The Inverse Function Theorem is a fundamental concept in differential calculus. It provides us with the conditions under which a function has an inverse that is also differentiable. This theorem is applicable when we have a function \( f \) that is continuously differentiable. For such a function, if the derivative \( f'(a) \) is not zero at a point \( a \), then the function is locally invertible around \( f(a) \). This means there exists an inverse function \( g \) near \( f(a) \), and that inverse is also differentiable.
The theorem further tells us how to compute the derivative of the inverse function. Specifically, if \( y = f(x) \) and \( x = g(y) \), the derivative of the inverse function \( g'(y) \) is given by:
\[ g'(y) = \frac{1}{f'(g(y))} \]
This relationship was used in the step-by-step solution when we differentiated implicitly to find \( g'(x) \). This establishes the core relationship between a function and its inverse, allowing us to solve problems involving inverse functions with confidence.

The Fundamental Theorem of Calculus bridges differentiation and integration, showing that they are essentially inverse operations. This theorem has two main parts:

• The first part relates the integral of a function to its antiderivative: For a continuous function \( f \) over an interval \([a, b]\), the function \( F \), defined by \( F(x) = \int_{a}^{x} f(t) \, dt \), is an antiderivative of \( f \).
• The second part states that if \( F \) is an antiderivative of \( f \) on an interval, then: \[ f(x) = F'(x) \]

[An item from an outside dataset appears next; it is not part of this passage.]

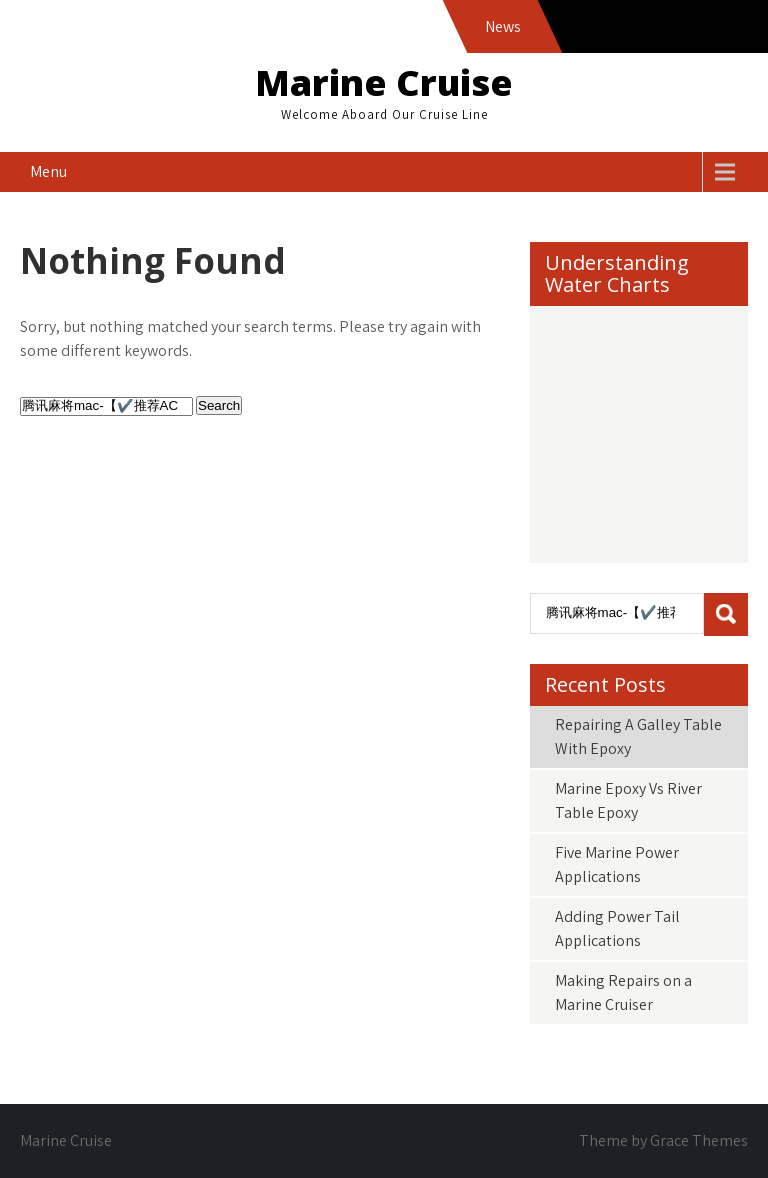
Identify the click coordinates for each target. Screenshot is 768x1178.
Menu (48, 171)
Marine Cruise (384, 82)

In the context of our problem, when we calculated \( f(x) = \int_{0}^{x} (1+t^3)^{-1/2} dt \), we applied the second part of this theorem. By differentiating the integral, we immediately found \( f'(x) \), which was needed to determine the derivative properties of its inverse \( g \).
This theorem is crucial, as it seamlessly connects integral calculus with differential calculus, allowing us to switch between the two as needed.

The Chain Rule is an essential tool in differential calculus, allowing us to differentiate composite functions. Suppose we have two functions, \( u(x) \) and \( v(x) \). If \( y = u(v(x)) \), the Chain Rule helps find \( \frac{dy}{dx} \) as follows:

• First, compute the derivative of \( u \) with respect to \( v \), \( \frac{du}{dv} \).
• Then, compute the derivative of \( v \) with respect to \( x \), \( \frac{dv}{dx} \).
• The derivative of the composite function is then: \[ \frac{dy}{dx} = \frac{du}{dv} \cdot \frac{dv}{dx} \]

In our solution process, we used the Chain Rule when differentiating \( g'(x) \). The function \( g(x) \) was nested inside the expression \((1+g(x)^3)^{1/2}\). So, its derivative, \( g''(x) \), was calculated using:
\[ g''(x) = \frac{1}{2}(1+g(x)^3)^{-1/2} \, \cdot \, 3g(x)^2 \, \cdot \, g'(x) \].
Here, the Chain Rule allowed us to correctly handle the nested function, enabling us to solve for \( \frac{g''}{g^2} \) and reach the final solution efficiently.